Stored records:
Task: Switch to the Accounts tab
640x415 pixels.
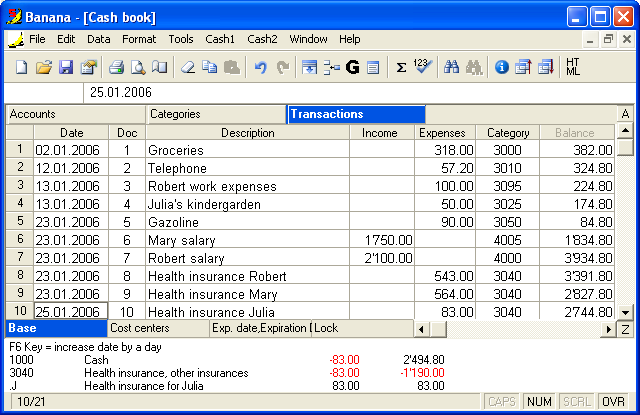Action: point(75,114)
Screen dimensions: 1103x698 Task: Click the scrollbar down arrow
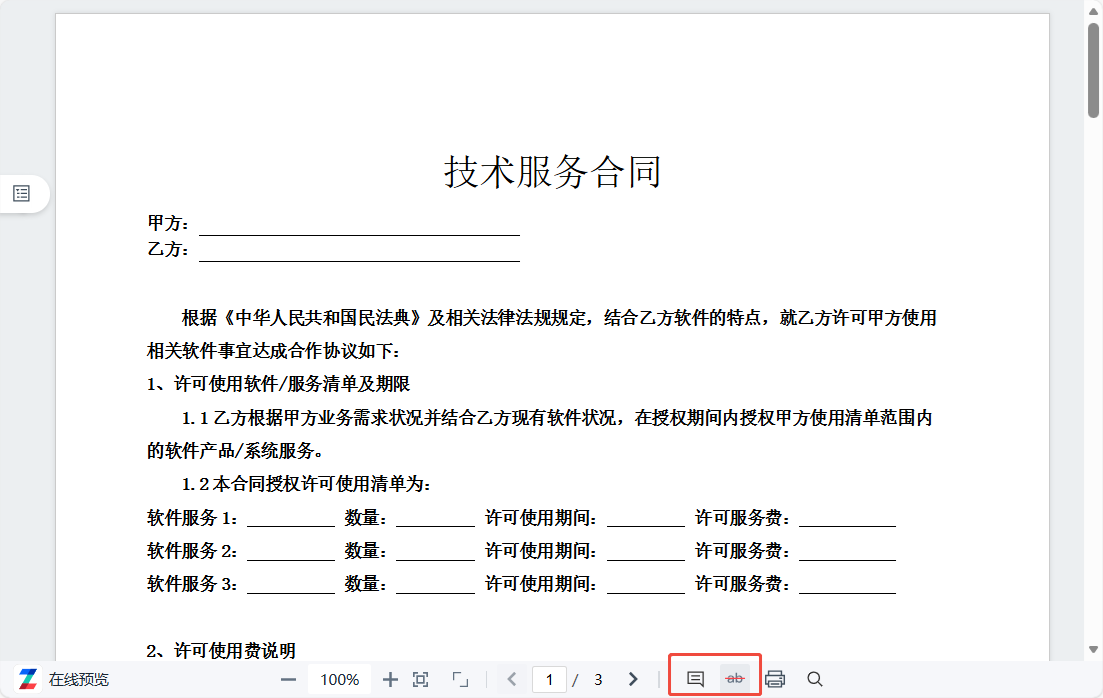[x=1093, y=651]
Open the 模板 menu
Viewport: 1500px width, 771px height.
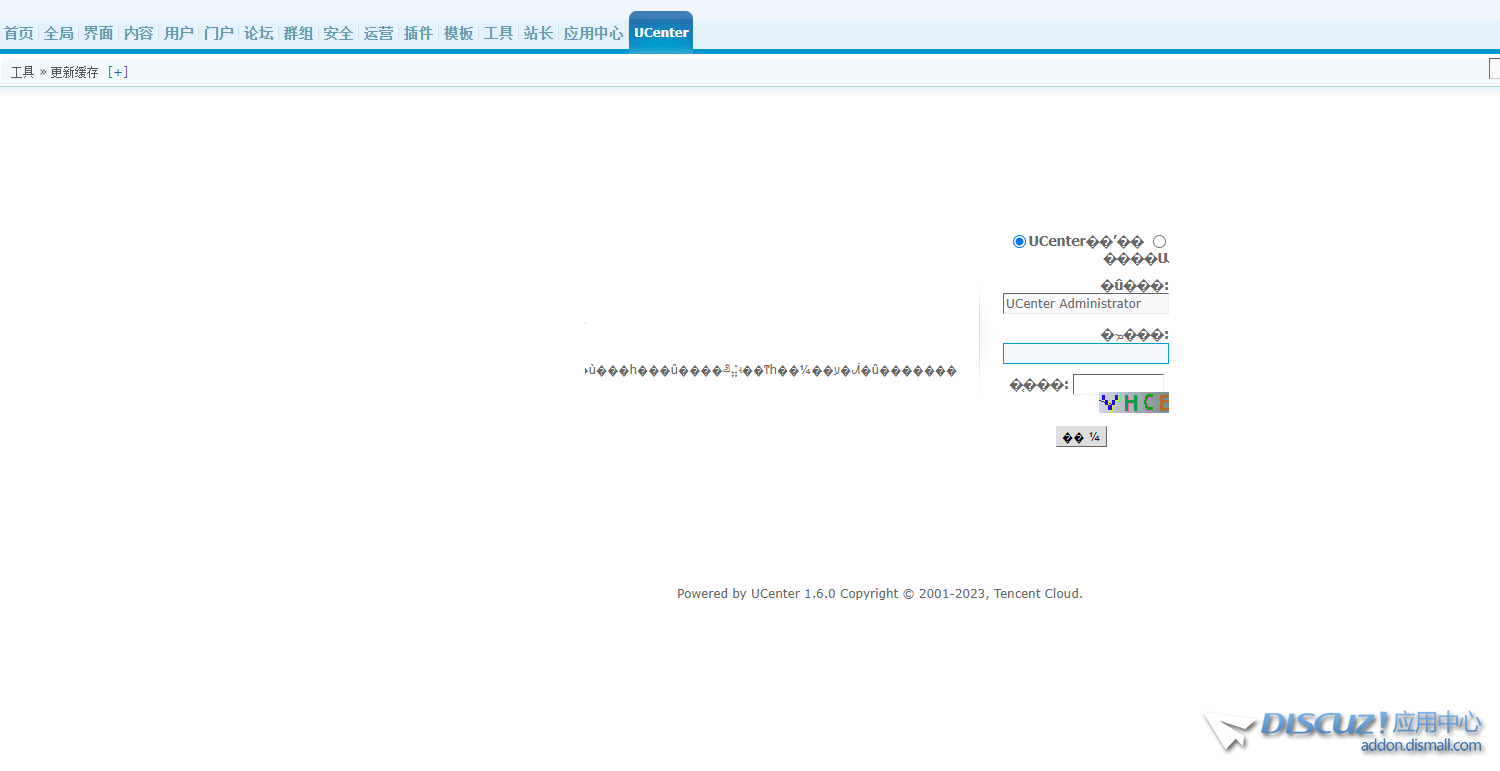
--
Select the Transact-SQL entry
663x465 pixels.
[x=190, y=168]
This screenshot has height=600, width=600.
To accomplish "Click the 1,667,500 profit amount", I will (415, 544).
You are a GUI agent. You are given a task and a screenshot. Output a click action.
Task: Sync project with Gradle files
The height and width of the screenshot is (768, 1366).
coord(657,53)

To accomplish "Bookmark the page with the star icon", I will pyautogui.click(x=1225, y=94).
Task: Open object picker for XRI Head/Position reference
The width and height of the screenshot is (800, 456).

Description of the task: If a picture sits between the line containing "640x415 pixels." and the line containing "Viewport: 1500px width, 771px height.", leave it out, and return the lines of that range above exactly, both ends included.

Exercise solution:
640x415 pixels.
Action: point(75,114)
Screen dimensions: 1103x698 Task: Click the scrollbar down arrow
[x=1093, y=651]
Open the 模板 menu
Viewport: 1500px width, 771px height.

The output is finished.